TEXTO EXTRAÍDO:
______________________________

Desde que el neoliberalismo triunfó y se consolidó como proyecto político hegemónico, nuevas formas de concebir la vida y de relacionarse socialmente emergieron. El credo de la meritocracia desarticuló a los individuos que, librados a la suerte (o mejor dicho, al “justo” castigo o recompensa) de sus propios esfuerzos, fueron marcando una distancia cada vez mayor entre sí. Se fomentó la idea de ver al otro como un competidor, un rival, frente al cual hay que demostrar ser mejores cualitativamente para ser aceptados, en su lugar, en el mercado. Este aislamiento fagocitado por las premisas individualistas, fragmentó sociedades, atomizando a sus integrantes, cercenándolos en esferas cada vez más cerradas sobre sí mismas, con mínimos espacios de contacto mutuo. De esta forma, cada individuo sólo se debe así mismo, tanto en sus triunfos como en sus fracasos. Es el yo, con la plena potencialidad de sus aptitudes, el que debe asumir las consecuencias de los derroteros que transite su vida. Cada uno se convierte en su propio empresario. Así se logró permear nuevas subjetividades en las cuales se imposibilita el traslado del peso de la culpa a factores o actores externos. Éstas se internalizan en el sujeto y se difumina la clásica distinción burguesía/proletariado. Ambas categorías se sintetizan en la misma persona. Es en este sentido que el filósofo Byung-Chul Han afirma, provocativamente, que “el neoliberalismo, y no la revolución comunista, elimina la clase trabajadora sometida a la explotación ajena. Hoy cada uno es un trabajador que se explota a sí mismo en su propia empresa. Cada uno es amo y esclavo en una persona.” No existe ningún tipo de responsabilidad compartida, a nadie a quien rendirle y pedirle rendición de cuentas.

Ahora bien, este esquema normativo supone implícitamente la posibilidad del ascenso social. Es decir, la aspiración legítima de poder ascender socialmente en un futuro mediante los propios esfuerzos que se realizan en el presente. Una especie de inversión a largo plazo. El ascenso social, junto con el libre desarrollo individual y la garantía de libertades democráticas básicas, fue una de las promesas de los estados del siglo XX. Sin embargo, la imposibilidad de su consecución es una de las causas por las cuales el neoliberalismo se encuentra en su actual estado de crisis.

Actualmente las personas no creen ser los verdaderos artífices de sus destinos. La liberalización de los flujos de los capitales y la exacerbada financiarización del sistema mundial en los diferentes ámbitos de la vida, trajo consigo la convicción por parte de los individuos de que su futuro depende más bien de fuerzas inasibles y fantasmagóricas que ostentan un mayor poder que ellos. La aparente (o certera) omnipotencia que adquirieron los bancos y sus intereses determinan en mayor medida o totalmente el desarrollo de sus propias vidas. Y si a esto se suma la solícita protección por parte del Estado de las entidades bancarias que se manifestó tras la crisis de 2008, no queda otra que pensar que no es el fruto de mis esfuerzos lo que determine qué seré yo el día de mañana, sino el poder de estos bancos y grandes empresas. Si no, cómo se explicaría que en EE.UU y Europa miles de jóvenes profesionales con estudios universitarios tengan que aceptar trabajos en condiciones precarias de explotación. La primacía de la financiarización dotó al futuro de un carácter de ilegibilidad. La incertidumbre del futuro, el no saber si mañana se contará con una jubilación, el no saber si el título universitario servirá para conseguir trabajo, el no saber si se podrá pagar la hipoteca de la casa; esa ilegibilidad tiene un poder desordenador en el plano cognitivo, limitando los posibles horizontes y reformulando nuevos esquemas mentales más acotados en sus potencialidades.

______________________________

MATERIAL ALMACENADO:
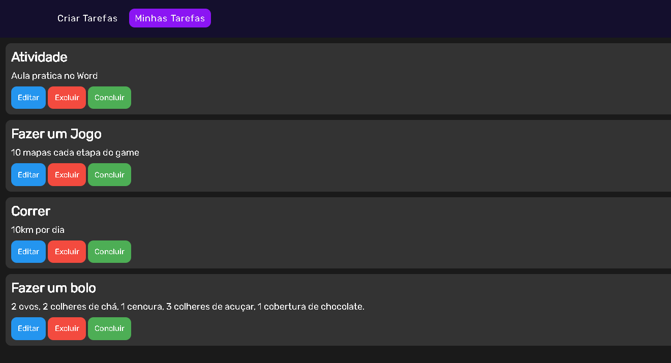Click Concluir on the Atividade task
Viewport: 671px width, 363px height.
109,97
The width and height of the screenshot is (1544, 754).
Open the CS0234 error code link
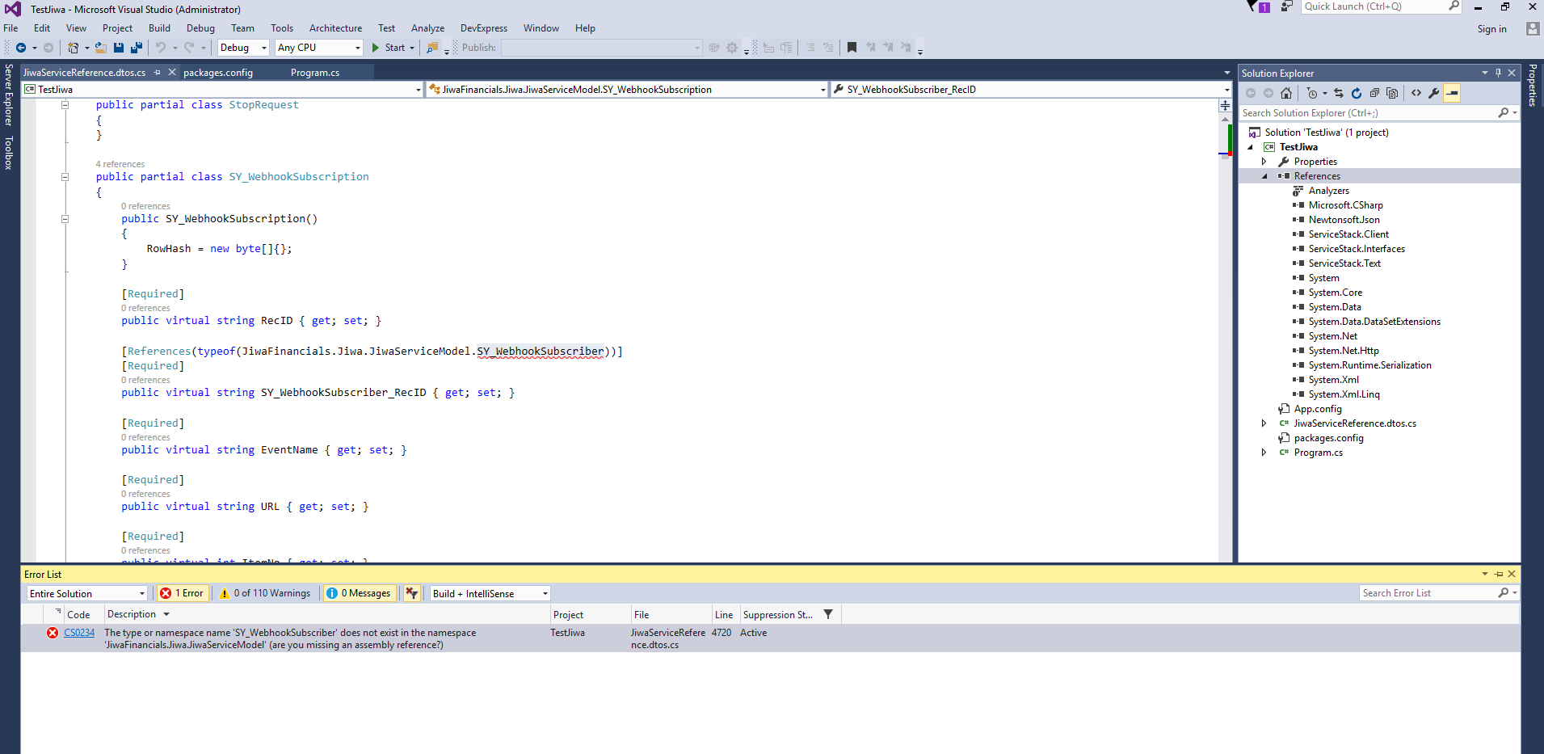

______________________________

INSTRUCCIONES:
1. Copia literalmente el pasaje del texto sobre el neoliberalismo que comienza en las palabras "Ahora bien, este" y termina después de "estado de crisis.".
2. Prosigue el texto sobre el neoliberalismo y la meritocracia a partir de su última oración.

RESULTADOS EN ORDEN:
1.
Ahora bien, este esquema normativo supone implícitamente la posibilidad del ascenso social. Es decir, la aspiración legítima de poder ascender socialmente en un futuro mediante los propios esfuerzos que se realizan en el presente. Una especie de inversión a largo plazo. El ascenso social, junto con el libre desarrollo individual y la garantía de libertades democráticas básicas, fue una de las promesas de los estados del siglo XX. Sin embargo, la imposibilidad de su consecución es una de las causas por las cuales el neoliberalismo se encuentra en su actual estado de crisis.

2.
La maximización de las ganancias de los grandes capitales y el celo en su cuidado resquebrajó las creencias en las grandes promesas del siglo XX. Ya no es posible el ascenso social, ya uno dejó de ser el protagonista de su propia historia, y la precariedad a la que cada uno se ve obligado a someterse le impide desarrollarse en su original particularidad. Finalmente, uno se encuentra en una situación en la que, pese a los esfuerzos que realiza por escalar socialmente mediante la formación personal, estos intentos resultan infructuosos por el predominio que existe por parte de los Estados de garantizar el beneficio de estas entidades bancarias, realizando políticas de ajuste que condenan a las clases populares a la precariedad. Hoy en día el que nace en una familia pobre probablemente morirá siendo pobre. Miles de jóvenes con estudios avanzados, así como trabajadores cualificados, se encuentran obligados a permanecer en pésimas condiciones laborales, bajo extensas horas de trabajo, desprovistos de la convicción de que puedan mejorar su situación. Este estancamiento social coarta el desarrollo individual, arrojando al individuo a un estado de vulnerabilidad donde el futuro se torna cada vez más incierto. En estos tiempos de crisis del neoliberalismo, la admisión de que los esfuerzos de uno no bastan para escalar socialmente, así como la incertidumbre que adquiere el futuro son cuestiones que se encuentran íntimamente relacionadas. La farsa se desmonta y los anhelos se desahucian como absurdas fantasías ante la cruel exposición de la falsedad de viejas promesas.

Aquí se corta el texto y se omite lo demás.